The problem is that diagnosis of acute HCV infection is not straightforward. Detection of anti-HCV IgM does not distinguish acute from chronic infection. Genome or antigen detection techniques provide information on the current infection status of an individual, but do not indicate when infection may have taken place. One possible laboratory approach to diagnosis of acute infection would be to demonstrate sero- or genoconversion in serial samples, but practically, it is difficult to obtain regular repeat samples in high-risk individuals such as injecting drug users (IDUs). Clinical approaches to diagnosis are also flawed. Only a small minority of acute infections are symptomatic. Even in patients presenting with acute hepatitis C, the majority of whom are already anti-HCV positive, one cannot be certain that illness is due to recent infection with HCV rather than another inter-current cause in a chronically infected patient.

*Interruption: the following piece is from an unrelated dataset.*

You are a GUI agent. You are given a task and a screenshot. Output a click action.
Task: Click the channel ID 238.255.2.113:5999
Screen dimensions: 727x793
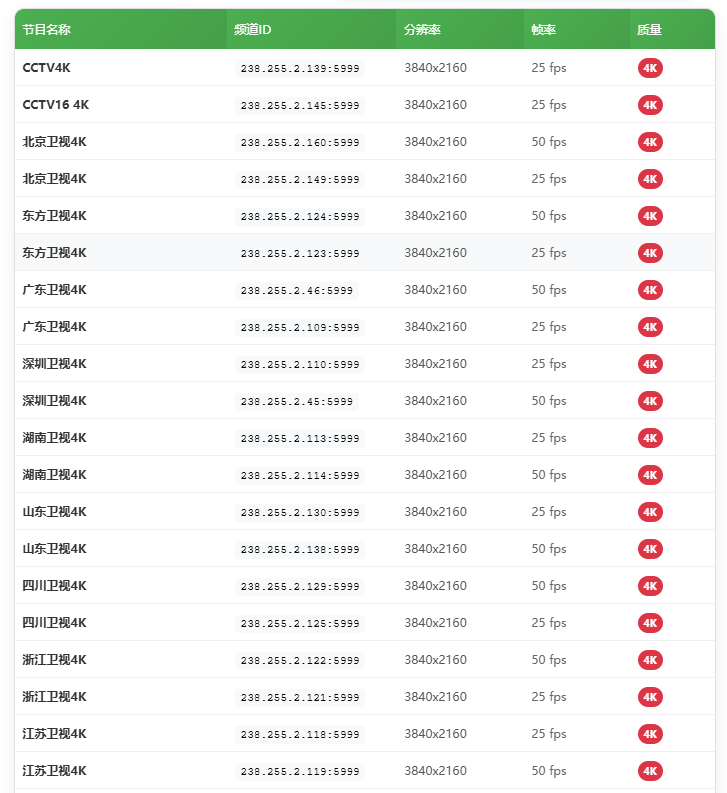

Incidence of hepatitis C can be estimated through cohort studies, where high-risk individuals are followed up over a period of time and serial samples are tested for seroconversion. This approach has a number of limitations, including the length of time required for follow-up, high costs and practicalities of following-up a typically hard to reach group. In the UK, HCV incidence varies according to population and geography, being low among blood donors (K. Davison, personal communication) and high among current IDUs. Incidence can also be estimated using data from cross-sectional studies, by identifying samples from individuals during the window-period, i.e. where anti-HCV antibody is negative but HCV RNA positive. This approach uses assumptions about the duration of the window-period, from detection of HCV RNA to seroconversion to HCV antibody.

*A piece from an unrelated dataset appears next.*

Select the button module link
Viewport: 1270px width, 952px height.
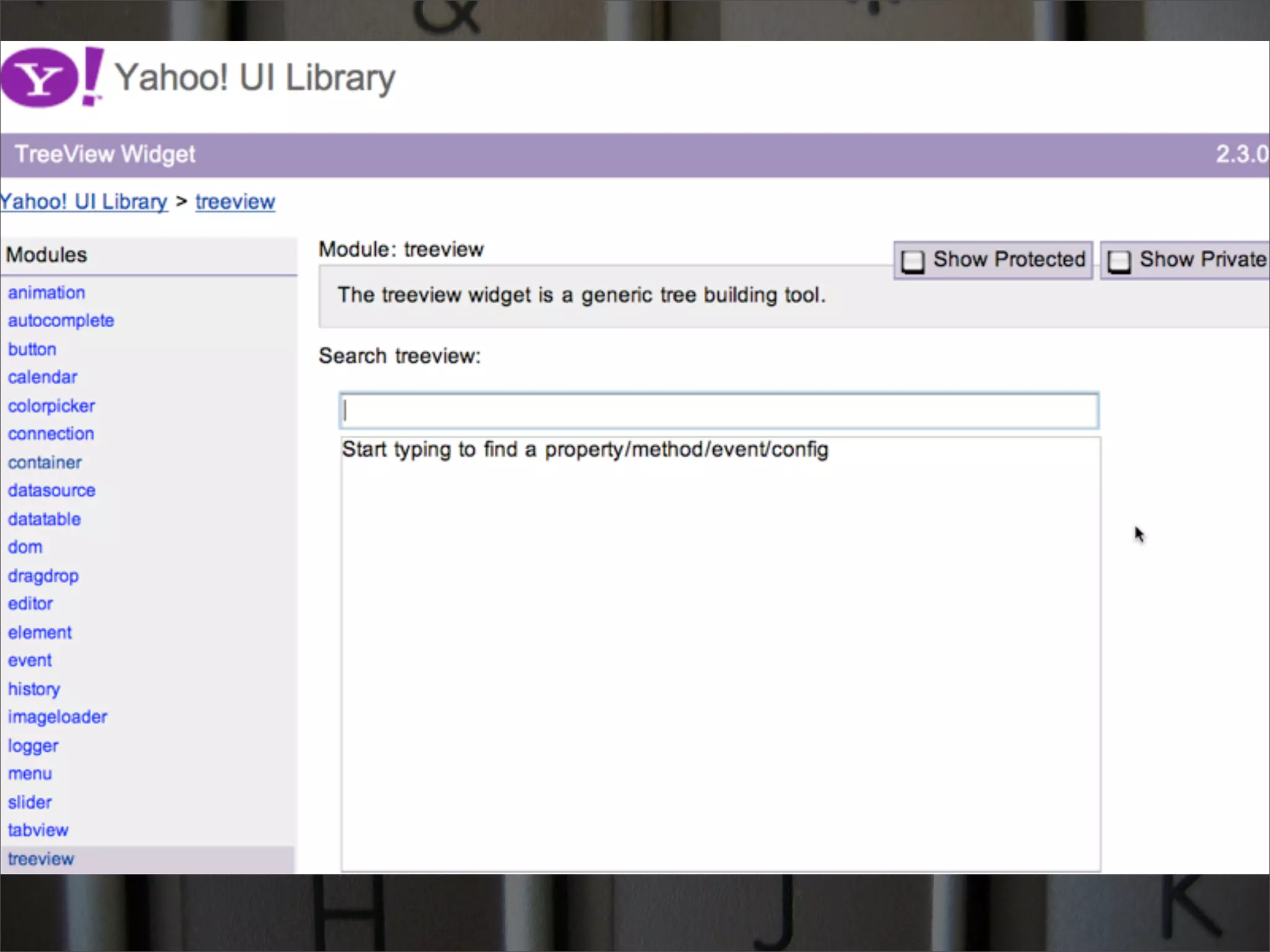32,349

The sentinel surveillance of hepatitis testing study began in 2002 and collects data on people tested for hepatitis A, B or C, electronically direct from laboratory information systems. The study aims to monitor trends in testing and the characteristics of people being tested and to provide a sampling frame for additional testing, to supplement routine national surveillance. Study procedures were established during the pilot phase involving eight laboratories (2002-2003); the study has since expanded to include 24 laboratories covering approximately one third of the English population. Data were gathered prospectively from the time each laboratory joined the study, with retrospective data to January 2002 collected where possible. In this paper the study was used as a sampling frame to identify samples for additional testing.

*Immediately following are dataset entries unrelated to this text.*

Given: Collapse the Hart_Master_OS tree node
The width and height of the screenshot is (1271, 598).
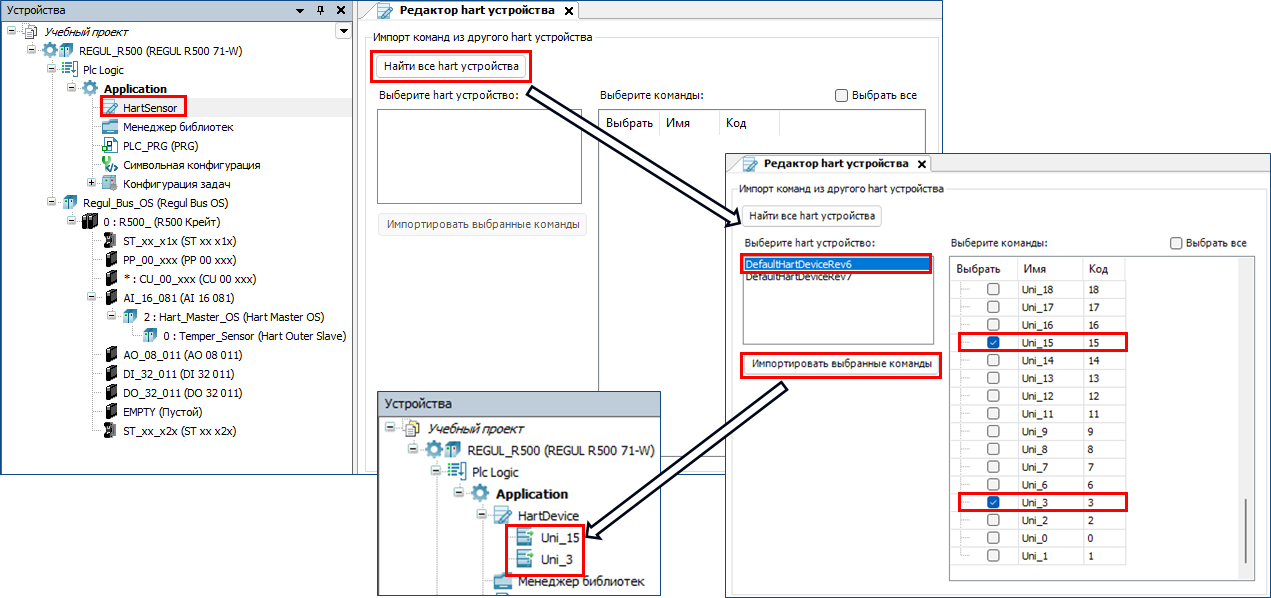Looking at the screenshot, I should click(112, 317).
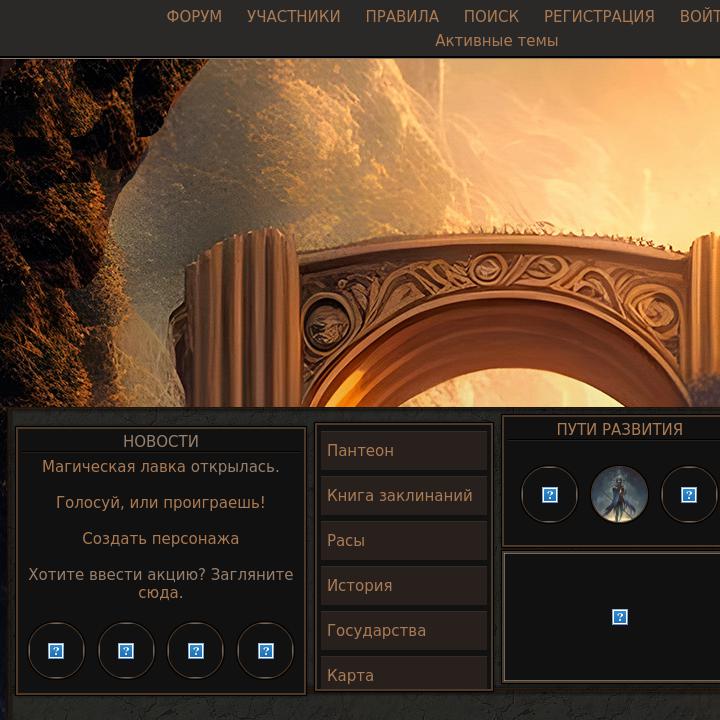Click the first round icon in Пути развития
720x720 pixels.
click(x=549, y=495)
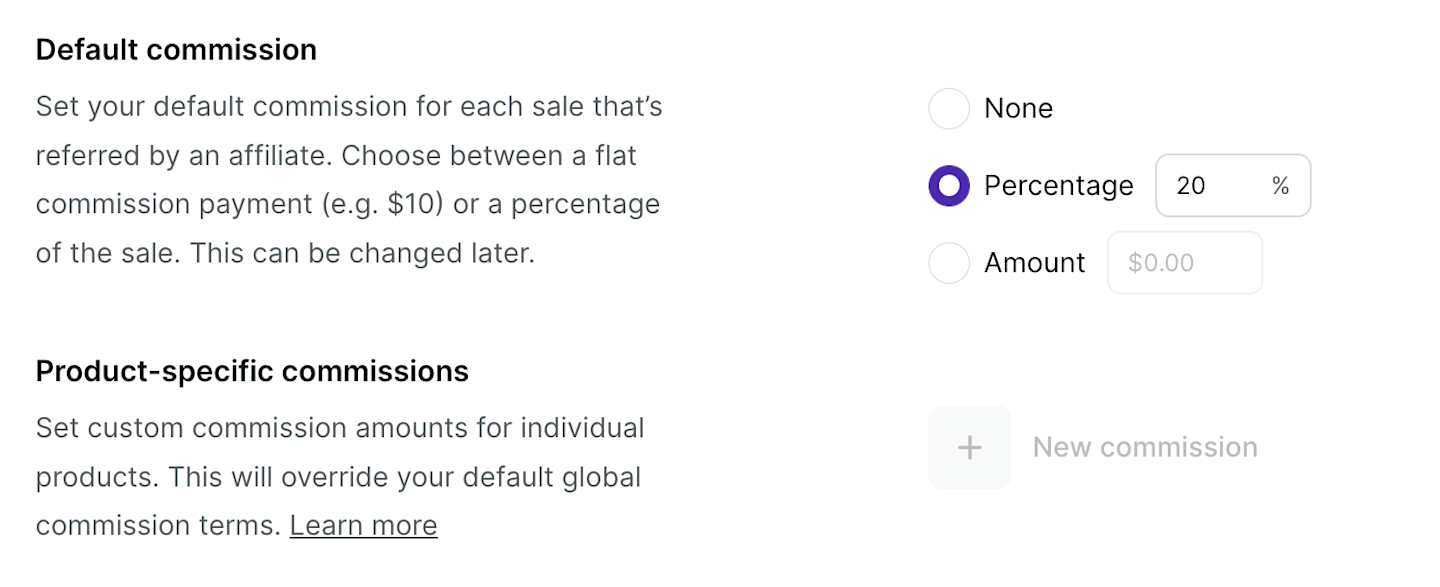The height and width of the screenshot is (587, 1440).
Task: Click the plus icon for new commission
Action: click(969, 447)
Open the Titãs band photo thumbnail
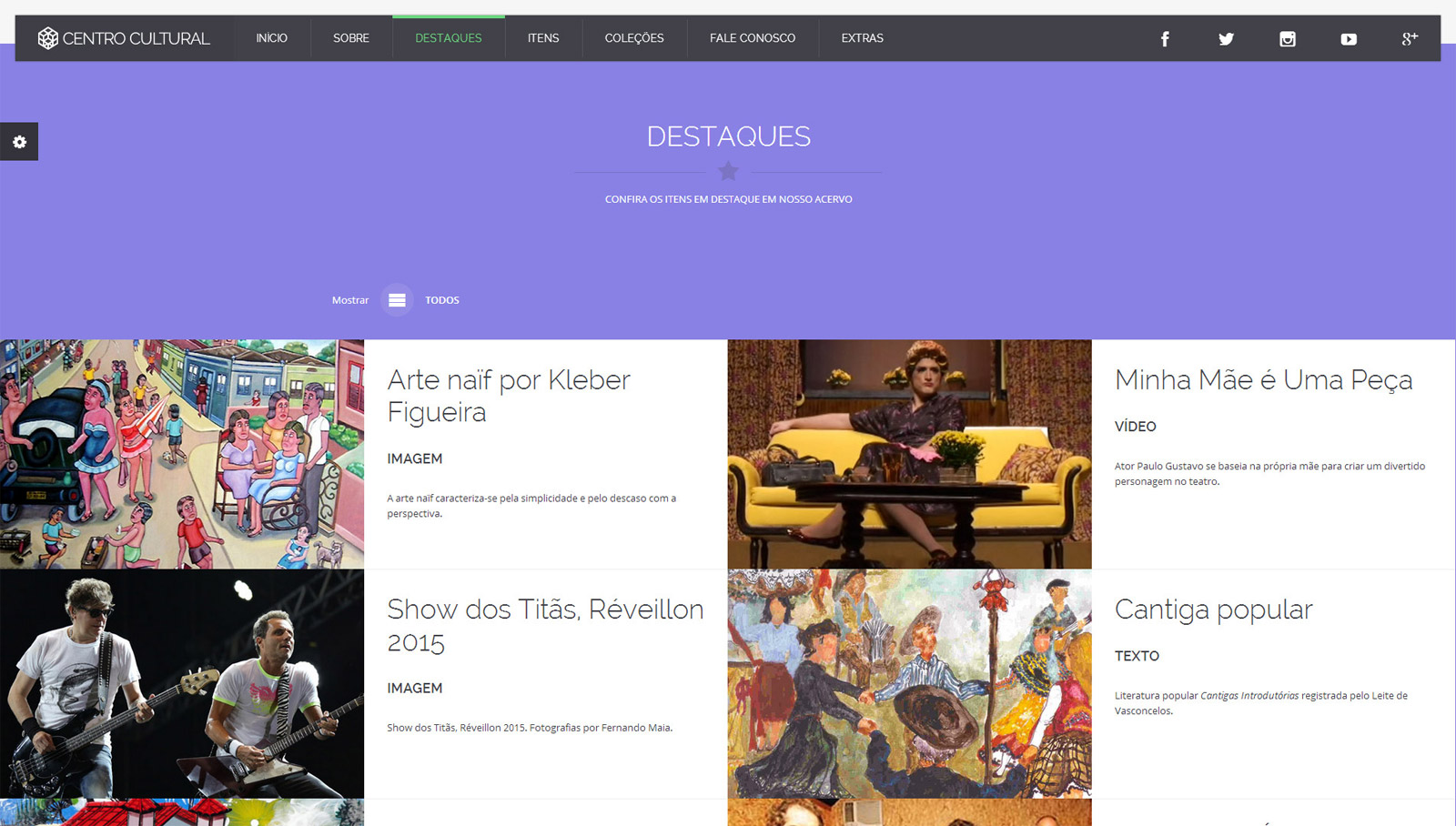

Here we assess a strategy for diagnosis of acute infection based on the presence of HCV RNA in the absence of HCV antibody -'window period' diagnosis. Our study was performed in two stages. Sera from high-risk individuals, known to be anti-HCV negative were screened retrospectively for HCV RNA. As a consequence of identifying samples retrospectively, we conducted a prospective study using serum samples sent for routine HCV diagnostic tests, using a protocol of pooling samples in batches of 10 prior to HCV RNA testing. These data were then used to estimate HCV incidence in high- and low-risk populations.